= Extrait choisi =
========================

Si je dois retenir quelques passages qui m'ont marqué, ce sont d'abord toutes les pensées que portent les personnages pour affronter la peur et la douleur. C'est presque une philosophie propre au stoïcisme qui saisit les héros de ce roman. Dès le début avec le gom-jobbar, un défi que doit affronter Paul pour savoir s'il est potentiellement le Kwisatz Haderach. Les combats sont également passionnants, que ça soit l'approche que le combattant doit avoir avec son bouclier et sa patience avant d'attaquer. L'entraînement entre Paul et Gurney, l'affrontement entre Paul et Jamis, le déferlement de violence entre Duncan et les Sardaukars (l'armée personnelle de l'Empereur comparable à des soldats spartiates) mais surtout le combat final entre Paul et Feyd-Rautha. On s'imagine la précision des coups, la stimulation des sens, le sens aiguisé du regard, etc. On pense fortement au combat à l'escrime. Cette même idée d'escrime se joue également à travers les dialogues où les protagonistes doivent choisir leurs mots avec bon escient, avoir une bonne rhétorique et des bons arguments puis s'analyser pour connaître le vrai sentiment de la personne en face. Le dîner qu'organisent les Atréides est totalement dans cette optique, c'est une grande partie d'échecs mentale passionnante.

========================

Entrées de données enregistrées:
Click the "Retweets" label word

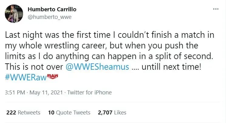(x=29, y=112)
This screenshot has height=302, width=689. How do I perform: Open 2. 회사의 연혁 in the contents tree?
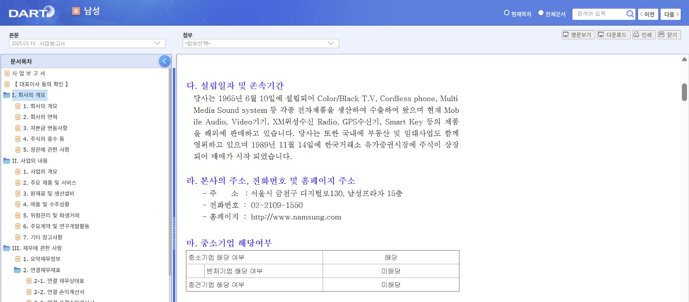tap(40, 117)
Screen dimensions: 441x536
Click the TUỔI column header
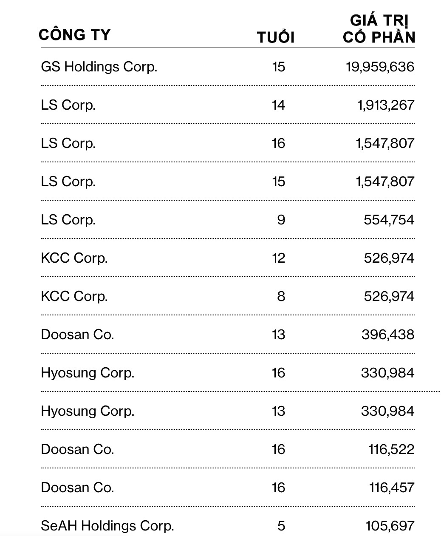[276, 37]
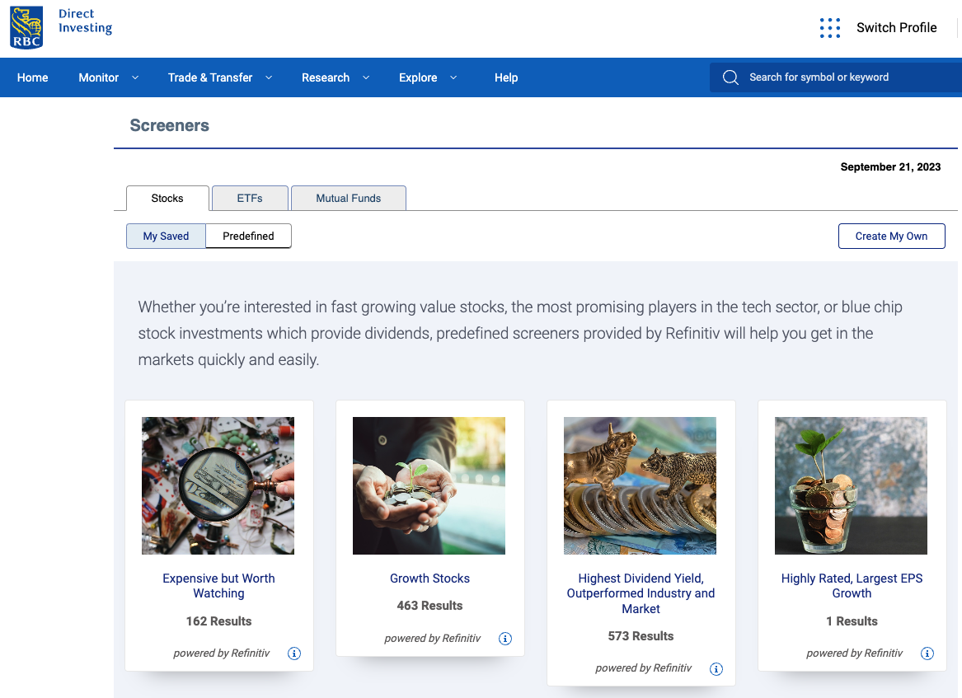Open info icon on Growth Stocks card
This screenshot has height=698, width=962.
(x=505, y=639)
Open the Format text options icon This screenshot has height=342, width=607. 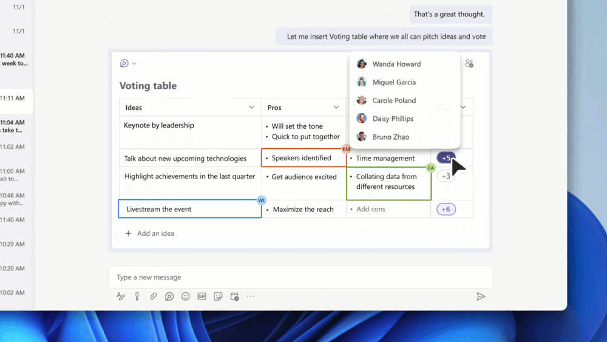click(121, 296)
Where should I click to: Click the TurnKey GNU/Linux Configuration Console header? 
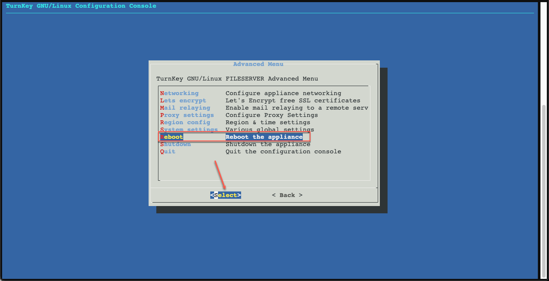[x=81, y=6]
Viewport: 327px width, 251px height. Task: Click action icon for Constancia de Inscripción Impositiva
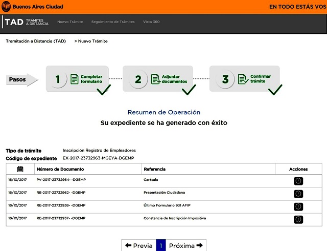(x=298, y=219)
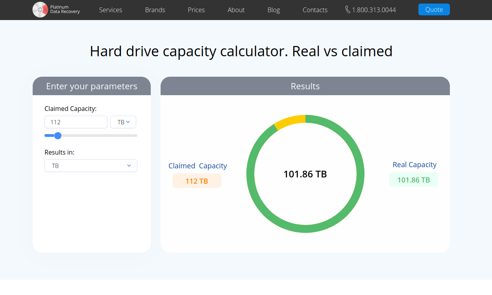Click the Platinum Data Recovery disc logo
Image resolution: width=492 pixels, height=295 pixels.
point(40,10)
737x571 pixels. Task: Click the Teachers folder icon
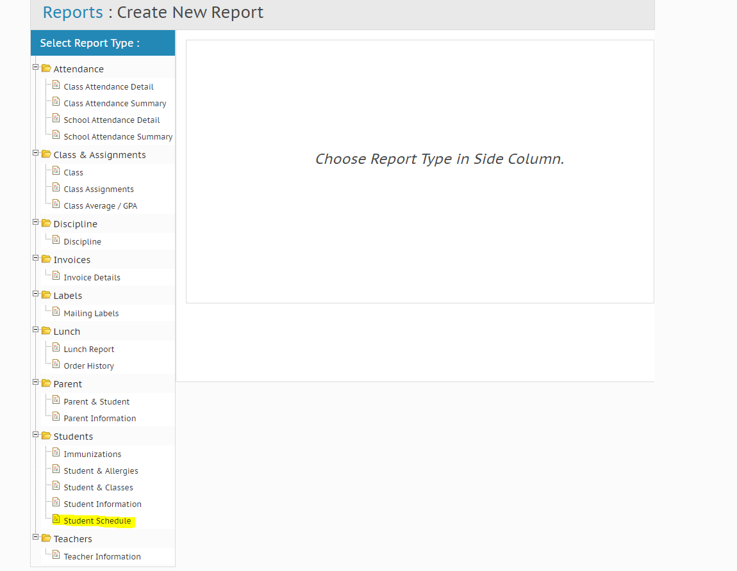[45, 537]
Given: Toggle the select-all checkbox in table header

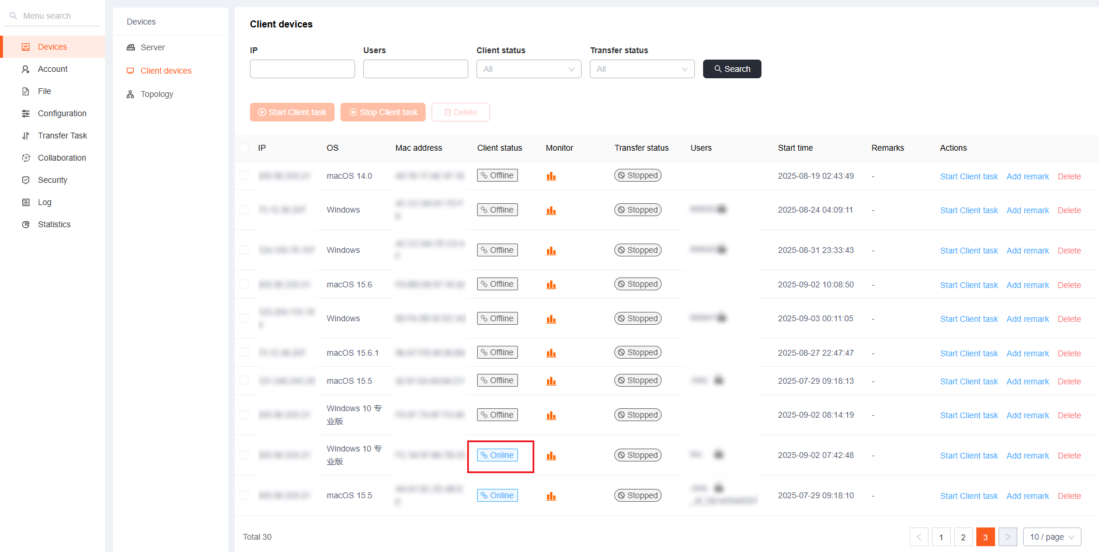Looking at the screenshot, I should point(244,148).
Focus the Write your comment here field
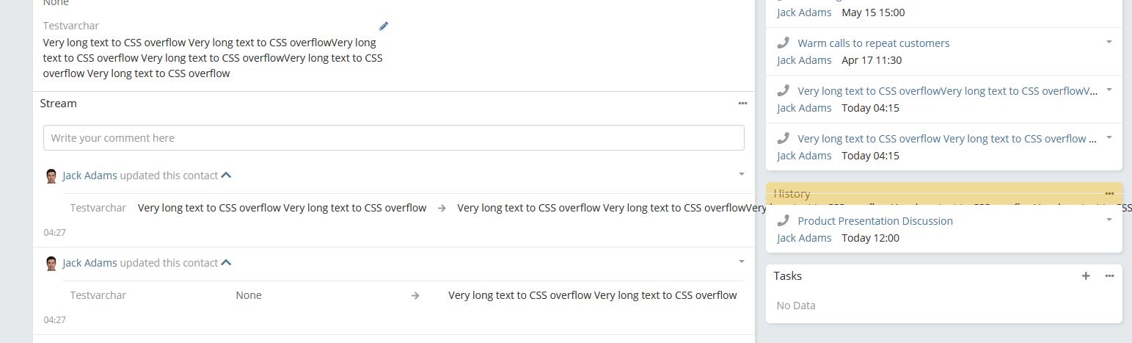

========================

= Objectif à atteindre =
Reproduisez mot pour mot et en entier l'extrait choisi placé plus haut.

= Réponse proposée =
Si je dois retenir quelques passages qui m'ont marqué, ce sont d'abord toutes les pensées que portent les personnages pour affronter la peur et la douleur. C'est presque une philosophie propre au stoïcisme qui saisit les héros de ce roman. Dès le début avec le gom-jobbar, un défi que doit affronter Paul pour savoir s'il est potentiellement le Kwisatz Haderach. Les combats sont également passionnants, que ça soit l'approche que le combattant doit avoir avec son bouclier et sa patience avant d'attaquer. L'entraînement entre Paul et Gurney, l'affrontement entre Paul et Jamis, le déferlement de violence entre Duncan et les Sardaukars (l'armée personnelle de l'Empereur comparable à des soldats spartiates) mais surtout le combat final entre Paul et Feyd-Rautha. On s'imagine la précision des coups, la stimulation des sens, le sens aiguisé du regard, etc. On pense fortement au combat à l'escrime. Cette même idée d'escrime se joue également à travers les dialogues où les protagonistes doivent choisir leurs mots avec bon escient, avoir une bonne rhétorique et des bons arguments puis s'analyser pour connaître le vrai sentiment de la personne en face. Le dîner qu'organisent les Atréides est totalement dans cette optique, c'est une grande partie d'échecs mentale passionnante.